» WORK TO DO:
1: From the dog park forum thread, reproduce word for word the part that begins with the words containing "Guess maybe I" and ends with "Confrontation or conversation?".
2: In the dog park forum thread, what does Shade say to do if the dog doesn't obey the recall?

» PASSAGE TO READ:
'''

Second - I'm not a good dog owner because the situation was totally my fault.

Not exactly the reaction I was expecting, but then I guess that makes me a not so good poster because I should have recognized the signals of what sort of response I was going to get. NOT

Addressing the first consensus. Thanks for automatically classifying me as an owner that does not assess the situation at the park when I get there or when a new dog arrives and doesn't leave if I don't like the situation. Neither is actually true, but go ahead, assume away.

Addressing the second situation. I guess I need to apologize for not being the perfect GSD owner. I'm sorry I don't have the physical ability to take Java on long hikes or go jogging with him. I'm sorry I'm not prescient enough to know ahead of time what is going to happen.

Guess maybe I should take Java back to the shelter and go adopt a pet rock. Shouldn't be able to screw that up too bad.

I realize now I was wrong in how I asked the question. I was only looking for advice on how to deal with it. Confrontation or conversation?


----------



## Shade (Feb 20, 2012)

Personally I see this as a wakeup call. Yes it's easy to be an armchair quarterback and spout my opinion but these were my personal rules when I was at the dog park. 

Firstly, don't allow your dog to harass other dogs, even if you think it's ok the way he's playing the other owner may not see it that way. So recall your dog immediately and move on to a different section if you see either the dog or the owner getting nervous. If the dog doesn't obey the recall don't call again but physically go and leash him and playtime is over for at least a few minutes, if not for the day depending on the severity of the blow off

Secondly, if someone kicked at my dog I'd be more furious with myself for allowing the dog to be in that situation more then the other person. People respond instinctively in those situations, if they see you have your dog under control then most people would know they don't need to react.

JMO . As hard as it is, shake it off and start fresh. If you see the other owner again avoid allowing your dog around hers as she's already shown she doesn't like it.


----------



## llombardo (Dec 11, 2011)

dansnow said:


> So it appears that the consensus is in two parts:
> First - I'm not a good dog owner because I take my dog to a dog park.
> Second - I'm not a good dog owner because the situation was totally my fault.
> 
> ...


I don't think your a bad owner and I don't think dog parks are for all dogs. I don't think the other person handled it correctly and I think now you know what to watch for. Confrontation is really never good but sometimes it's human nature to go that route. I have seen GSD's at the place I go to literally stalking and hunting other dogs. They were looking for a fight IMO. Your dog probably resembled stalking which would scare a normal non GSD owner, the play bow should have indicated just that. I really think the other person could have picked up their dog and gave you time to get there where a conversation could take place. You probably wouldn't like it if a bigger dog was stalking your dog, right? I see these things and I just leave. It might not be right or fair but it's the safe thing to do.


----------



## Nigel (Jul 10, 2012)

dansnow said:


> So it appears that the consensus is in two parts:
> First - I'm not a good dog owner because I take my dog to a dog park.
> Second - I'm not a good dog owner because the situation was totally my fault.

'''

» DATA EXCERPT:
'''

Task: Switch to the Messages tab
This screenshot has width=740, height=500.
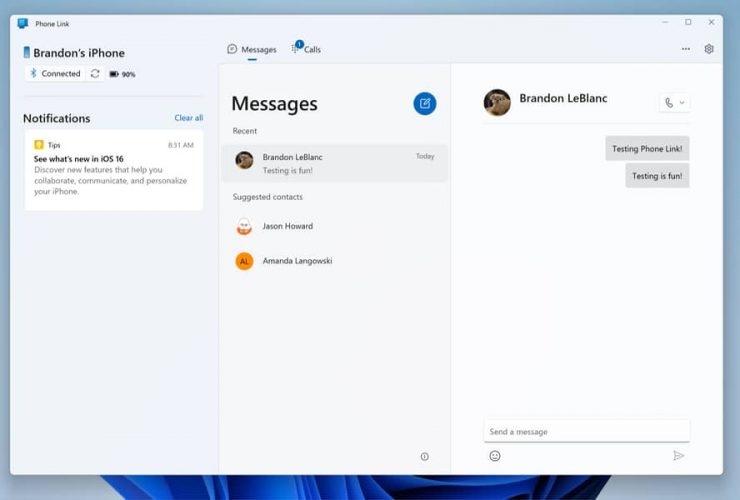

'''

» ANSWERS FOR THE TASKS:
1:
Guess maybe I should take Java back to the shelter and go adopt a pet rock. Shouldn't be able to screw that up too bad.

I realize now I was wrong in how I asked the question. I was only looking for advice on how to deal with it. Confrontation or conversation?

2: Don't call again; physically go and leash him, and playtime is over for at least a few minutes, if not for the day depending on the severity of the blow off.